Where an Estate Operator hosts an enterprise tenant (a company occupying part of the property), the company's designated administrator can:

• Onboard employees as users of the Platform under the company's account.
• View visitor invitations and access events scoped to the company's zone of the property.
• Manage worker passes for the company's domestic and contract staff.

If you are an employee of an enterprise tenant, your employer is the data controller for visitor and access data within the company's zone, and we act as the company's data processor. Your employer's own privacy policy may apply alongside this notice in respect of your employment data. Your employer is responsible for having a lawful basis to onboard you as a Platform user and to share your employment data with us.
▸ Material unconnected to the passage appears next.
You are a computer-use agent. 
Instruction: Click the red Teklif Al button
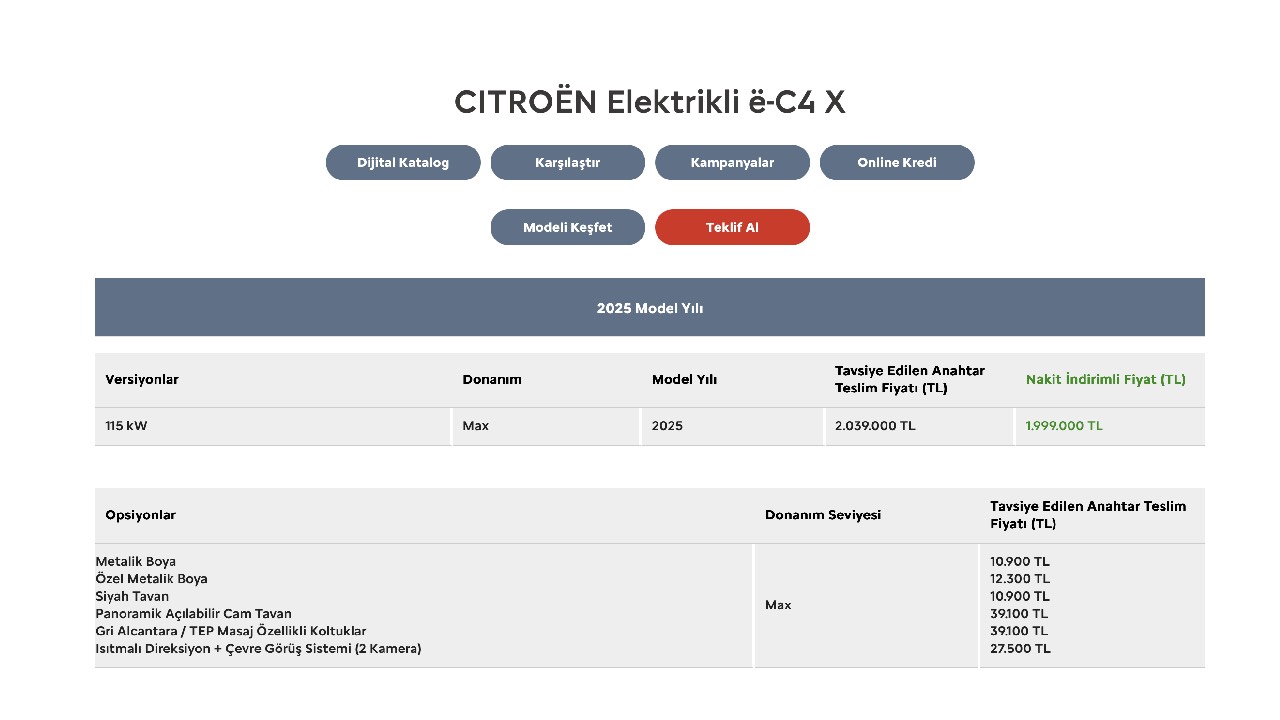tap(732, 227)
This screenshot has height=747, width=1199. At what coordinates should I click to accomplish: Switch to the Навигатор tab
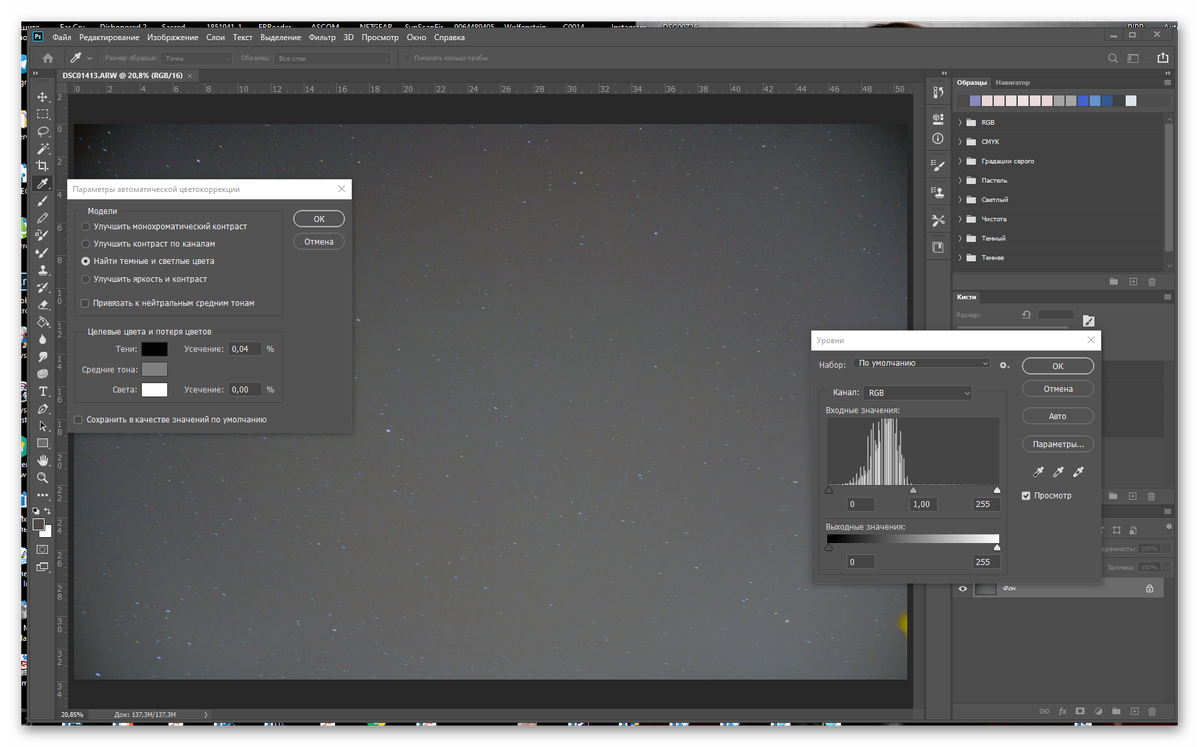pyautogui.click(x=1012, y=82)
What happens if there is a breach.

In the event of a personal-data breach that is likely to result in risk to your rights and freedoms, we notify the ODPC within seventy-two (72) hours of becoming aware of the breach (KDPA §43), and we notify affected data subjects without undue delay.

Where we notify you of a breach, we will do so by email to the address on your account or, if that is not possible, by in-app notice. The notification will describe the nature of the breach, the categories of personal data affected, the likely consequences, and the steps we are taking to address it, in line with KDPA §43.

What happens if you do not agree.

If you do not accept this notice, you cannot use the Platform. You may close this page without creating an account. If you have already created an account and you do not wish to accept a new version of this notice when we publish one, you can ask us to delete your account and any partial data we have collected by emailing [email protected]. We will action the request within thirty (30) days of confirming your identity, subject to any data we must retain to comply with legal obligations or to establish, exercise, or defend legal claims (see §10).

How to reach us.

Secure Labs Limited
P.O. Box 8456-00100, Tom Mboya Street, Nairobi, Kenya
Telephone: +254 745 424 949

Data Protection Officer: George Macharia
DPO email: [email protected]
General privacy enquiries: [email protected]

If you are not satisfied with our response, you have the right to lodge a complaint with the ODPC — see §11.1 for full contact details and the complaints procedure.

Changes to this notice.

Material changes to this policy are notified to customer properties via the Platform's announcement module and updated on this page with a new effective date. The current version is always the authoritative one.